Le 20 mars dernier, au Musée d’art contemporain de Montréal (MAC), a eu lieu le lancement officiel de la programmation 2014 du Printemps numérique en présence des partenaires et des créateurs du milieu des arts numériques.

À cette occasion, la Conférence régionale des élus (CRÉ) de Montréal a demandé à l’artiste visuel Jérôme Delapierre de réaliser une projection immersive et interactive dans la rotonde du musée. Accompagné de Navid Navab à l’environnement sonore, un univers visuel et sonore inspiré du Printemps numérique est né.

Lors de ce lancement, j’ai eu l’occasion de parler avec les deux artistes et de voir les dessous de leur création. Personnellement passionnée par la technologie et l’utilisation de celle-ci dans un contexte immersif, laissez-moi vous introduire à cette belle œuvre qui marquait le lancement du Printemps numérique.
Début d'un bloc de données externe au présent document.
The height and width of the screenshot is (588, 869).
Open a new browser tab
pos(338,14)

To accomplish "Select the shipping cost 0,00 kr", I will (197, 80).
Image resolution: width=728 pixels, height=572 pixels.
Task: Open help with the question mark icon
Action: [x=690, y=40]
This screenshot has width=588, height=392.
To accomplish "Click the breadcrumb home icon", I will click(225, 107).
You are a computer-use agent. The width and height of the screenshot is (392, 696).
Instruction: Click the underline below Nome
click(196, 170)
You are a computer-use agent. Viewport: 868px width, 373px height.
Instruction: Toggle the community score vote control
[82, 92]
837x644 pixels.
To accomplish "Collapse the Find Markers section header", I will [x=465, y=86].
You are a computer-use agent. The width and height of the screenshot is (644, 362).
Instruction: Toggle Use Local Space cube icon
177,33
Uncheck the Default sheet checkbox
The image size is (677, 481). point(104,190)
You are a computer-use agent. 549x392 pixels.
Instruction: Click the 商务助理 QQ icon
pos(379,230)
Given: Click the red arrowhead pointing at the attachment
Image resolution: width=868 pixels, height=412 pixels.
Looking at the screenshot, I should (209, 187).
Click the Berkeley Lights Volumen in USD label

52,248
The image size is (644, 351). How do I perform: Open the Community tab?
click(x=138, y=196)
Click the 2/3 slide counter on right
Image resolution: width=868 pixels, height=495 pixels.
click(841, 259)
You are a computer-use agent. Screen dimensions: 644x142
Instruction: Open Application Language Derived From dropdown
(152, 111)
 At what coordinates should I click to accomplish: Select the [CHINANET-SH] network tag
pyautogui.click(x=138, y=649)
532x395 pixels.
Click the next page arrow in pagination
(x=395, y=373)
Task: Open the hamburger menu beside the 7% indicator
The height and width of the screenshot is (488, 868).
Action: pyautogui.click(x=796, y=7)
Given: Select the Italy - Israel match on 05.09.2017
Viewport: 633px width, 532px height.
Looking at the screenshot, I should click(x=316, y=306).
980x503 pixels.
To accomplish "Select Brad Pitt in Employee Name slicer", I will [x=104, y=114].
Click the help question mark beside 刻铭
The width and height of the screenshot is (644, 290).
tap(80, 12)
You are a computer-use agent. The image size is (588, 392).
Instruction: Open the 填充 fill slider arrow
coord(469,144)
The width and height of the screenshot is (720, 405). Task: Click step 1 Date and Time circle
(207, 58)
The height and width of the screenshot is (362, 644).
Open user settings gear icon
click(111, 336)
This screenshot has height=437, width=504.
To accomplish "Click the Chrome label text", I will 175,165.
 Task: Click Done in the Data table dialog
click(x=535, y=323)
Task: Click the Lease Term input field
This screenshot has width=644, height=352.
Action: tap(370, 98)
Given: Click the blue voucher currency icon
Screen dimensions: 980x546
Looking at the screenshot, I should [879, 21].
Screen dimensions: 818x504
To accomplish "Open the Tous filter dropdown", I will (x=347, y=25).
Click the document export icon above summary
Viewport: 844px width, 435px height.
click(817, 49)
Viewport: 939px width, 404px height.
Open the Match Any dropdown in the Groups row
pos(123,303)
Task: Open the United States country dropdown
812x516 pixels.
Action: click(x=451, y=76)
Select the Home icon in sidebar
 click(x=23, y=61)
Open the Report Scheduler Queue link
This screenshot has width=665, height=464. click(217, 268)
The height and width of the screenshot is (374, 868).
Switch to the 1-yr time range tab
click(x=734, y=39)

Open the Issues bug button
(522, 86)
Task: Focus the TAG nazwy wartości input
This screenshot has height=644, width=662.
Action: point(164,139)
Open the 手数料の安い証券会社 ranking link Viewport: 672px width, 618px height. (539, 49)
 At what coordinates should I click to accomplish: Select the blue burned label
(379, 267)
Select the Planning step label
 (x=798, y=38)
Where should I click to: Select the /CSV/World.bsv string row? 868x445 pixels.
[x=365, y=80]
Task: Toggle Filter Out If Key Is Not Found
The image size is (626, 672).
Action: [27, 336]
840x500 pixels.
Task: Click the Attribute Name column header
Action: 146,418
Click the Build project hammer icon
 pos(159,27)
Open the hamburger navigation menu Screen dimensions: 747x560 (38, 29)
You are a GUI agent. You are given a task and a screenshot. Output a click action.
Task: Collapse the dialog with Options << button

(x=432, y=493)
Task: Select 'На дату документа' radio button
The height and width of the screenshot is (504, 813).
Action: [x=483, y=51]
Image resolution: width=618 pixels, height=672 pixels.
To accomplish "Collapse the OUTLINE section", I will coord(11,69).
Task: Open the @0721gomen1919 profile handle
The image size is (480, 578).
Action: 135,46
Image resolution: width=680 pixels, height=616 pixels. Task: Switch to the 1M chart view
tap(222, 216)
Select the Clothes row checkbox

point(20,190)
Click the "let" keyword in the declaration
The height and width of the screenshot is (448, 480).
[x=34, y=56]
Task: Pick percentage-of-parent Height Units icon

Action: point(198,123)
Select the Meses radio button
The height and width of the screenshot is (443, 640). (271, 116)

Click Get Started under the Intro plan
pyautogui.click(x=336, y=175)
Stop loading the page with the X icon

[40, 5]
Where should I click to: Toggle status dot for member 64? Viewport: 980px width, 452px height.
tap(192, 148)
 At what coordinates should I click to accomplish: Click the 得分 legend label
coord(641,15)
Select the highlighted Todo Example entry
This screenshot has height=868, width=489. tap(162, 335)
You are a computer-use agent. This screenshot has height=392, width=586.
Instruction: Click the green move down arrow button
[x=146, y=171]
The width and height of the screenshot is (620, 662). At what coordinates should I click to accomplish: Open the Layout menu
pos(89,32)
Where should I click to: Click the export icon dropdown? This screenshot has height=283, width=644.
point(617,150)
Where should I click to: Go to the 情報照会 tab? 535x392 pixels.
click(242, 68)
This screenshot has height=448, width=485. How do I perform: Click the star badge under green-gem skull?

Avant tout, une petite présentation de Jérôme Delapierre et Navid Navab! Jérôme est un designer visuel et d’interaction. Il est aussi chercheur pour le Topological Media Lab. Ses recherches portent sur la relation entre l’homme et les nouvelles technologies ainsi que l’interactivité non linéaire en se basant sur l’étude des comportements sociaux urbains. Aussi, il explore la scénographie avec des techniques de projections éclectiques et interactives.

Navid Navab est un compositeur, improvisateur, programmeur et concepteur sonore qui a travaillé au cours des dernières années en créant des instruments médiatiques expressifs. Lui aussi a mené plusieurs recherches dans le Topological Media Lab. Intéressé par la poétique du geste, son travail explore la vie sociale des objets et l’enrichissement de leurs « qualités performatives embarqués » en utilisant gestes, rythmes et vibrations de la vie quotidienne.

Rendu à ce point de votre lecture, votre cerveau est peut-être en train de fondre, excepté pour les « Geeks » de ce monde qui « mangent » de ce sujet tous les jours; donc je vous explique en quoi la projection présentée au lancement était immersive et interactive.

Commençons avec le visuel projeté. Lorsque les invités arrivaient dans la fameuse rotonde, un univers visuel linéaire s’offrait à leurs yeux. Cet environnement a été possible grâce à la disposition de deux projecteurs installés au deuxième étage ainsi qu’un autre au plafond de la rotonde. Jérôme pouvait donc contrôler ceux-ci avec le logiciel VVVV et son propre code à partir de son ordinateur portable. C’est bien tout ça, mais j’entends votre petite voix qui se questionne : mais comment des projecteurs et un ordinateur peuvent créer ce genre de visuel progressif et immersif ? C’est pourtant si simple! (*Humour Geek*)

La rotonde du Musée d’art contemporain de Montréal
La rotonde du Musée d’art contemporain de Montréal

Tout d’abord, le visuel de fond était repris du code à barres du logo du Printemps numérique qui était couché à plat dans un univers généré par le code de Jérôme.

univers-visuel_Printemps-numérique

C’est un peu comme si une caméra voyageait en vol d’oiseau sur le code à barres du Printemps à l’infini. Ensuite, l’utilisation d’une caméra infrarouge permettait la détection des personnes dans l’espace.

Caméra infrarouge utilisée pour la détection des personnes dans l’espace de la rotonde.
Caméra infrarouge utilisée pour la détection des personnes dans l’espace de la rotonde.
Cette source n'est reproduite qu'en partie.